The first comprehensive account in English of Renaissance Spain's
preeminent sculptor Alonso Berruguete (c. 1488-1561) revolutionized
the arts of Renaissance Spain with a dramatic style of sculpture
that reflected the decade or more he had spent in Italy while
young. Trained as a painter, he traveled to Italy around 1506,
where he interacted with Michelangelo and other leading artists. In
1518, he returned to Spain and was appointed court painter to the
new king, Charles I. Eventually, he made his way to Valladolid,
where he shifted his focus to sculpture, opening a large workshop
that produced breathtaking multistory altarpieces (retablos)

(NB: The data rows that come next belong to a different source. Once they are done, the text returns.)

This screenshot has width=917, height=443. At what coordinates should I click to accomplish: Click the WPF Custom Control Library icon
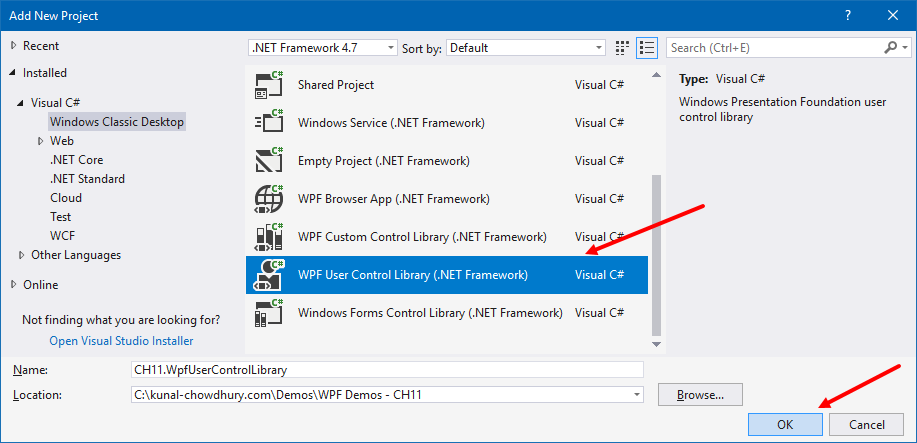pyautogui.click(x=270, y=237)
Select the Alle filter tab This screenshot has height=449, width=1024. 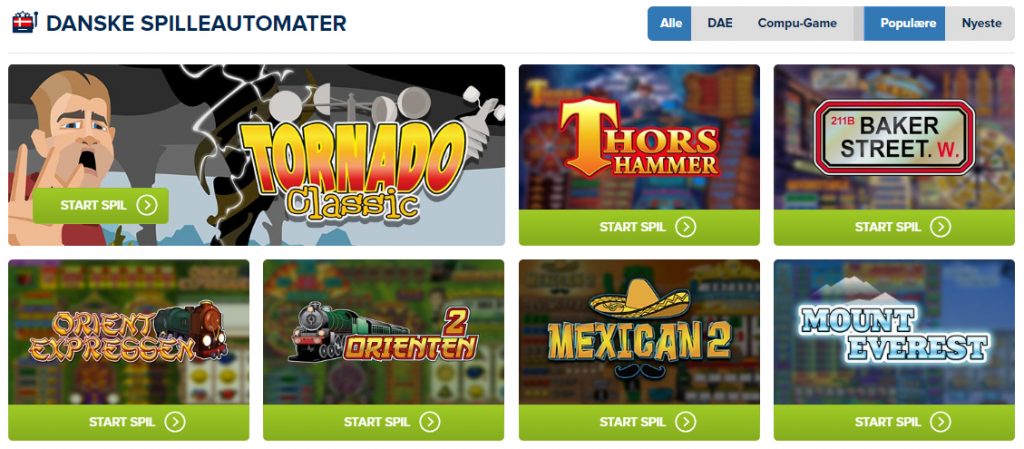(x=670, y=23)
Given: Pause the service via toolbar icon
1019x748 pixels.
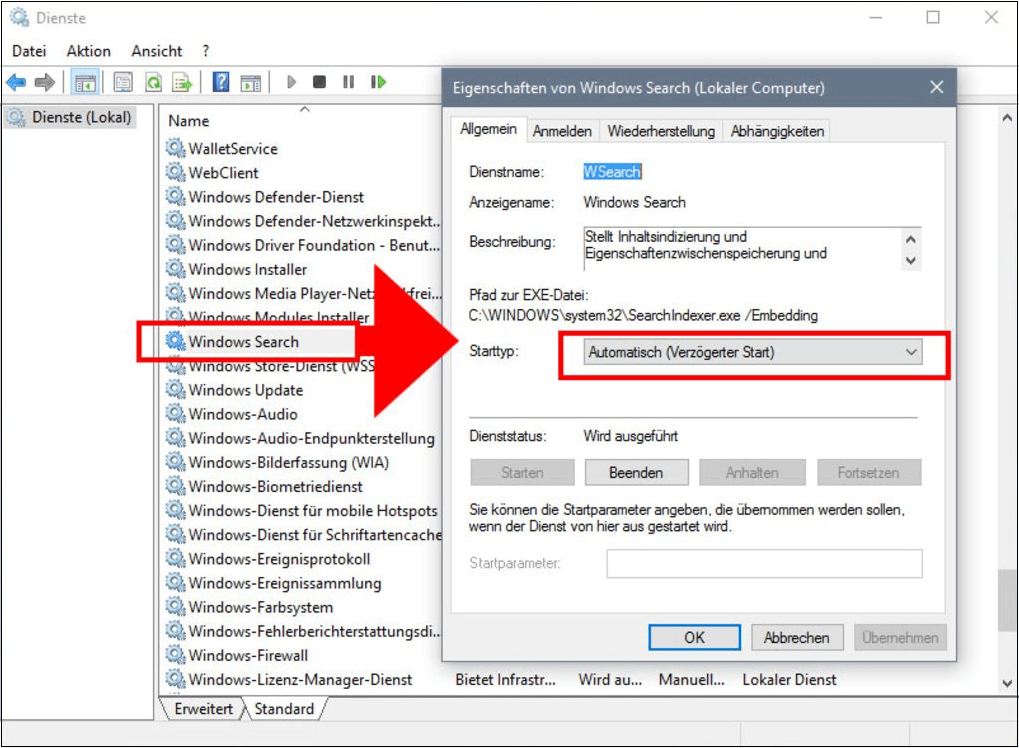Looking at the screenshot, I should click(350, 82).
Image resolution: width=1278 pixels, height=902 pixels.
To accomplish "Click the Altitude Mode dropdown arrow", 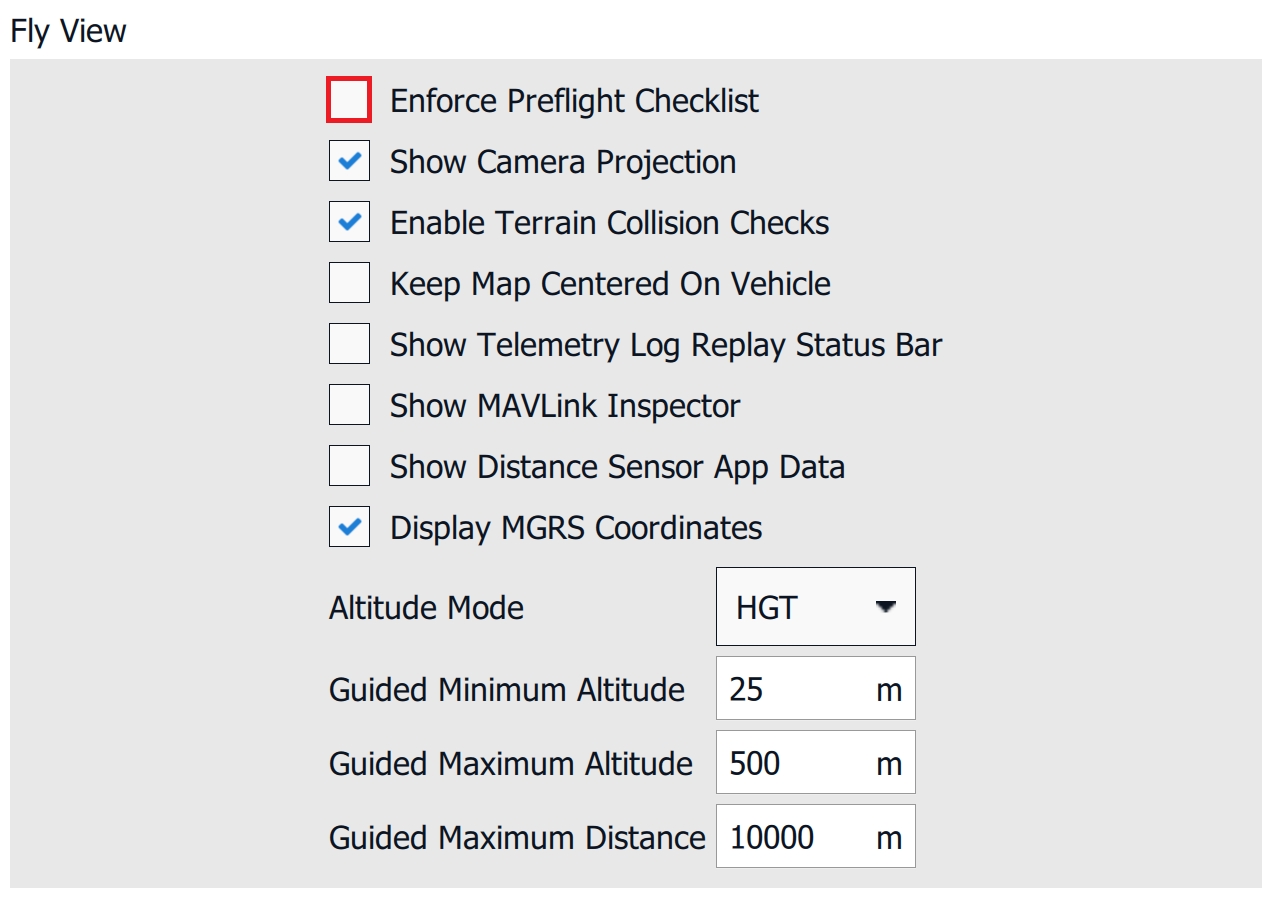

decorated with sculptures in painted wood. This handsomely
illustrated catalogue is the first in English to treat Berruguete's
art and career comprehensively. It follows his career from his
beginnings in Castile to his final years in Toledo, where he
produced his last great work, the marble tomb of Cardinal Juan de
Tavera. Enriching the chronological narrative are discussions of
important aspects of Berruguete's life and practice: his
complicated relationship with social status and wealth; his
activity as a draftsman and use of prints; how he worked with his
many assistants to create his wood sculptures; and his legacy as an
artist. Published in association with the National Gallery of Art,
Washington Exhibition Schedule: National Gallery of Art, Washington
(October 13, 2019-February 17, 2020) Meadows Museum, SMU, Dallas
(March 29-July 26, 2020)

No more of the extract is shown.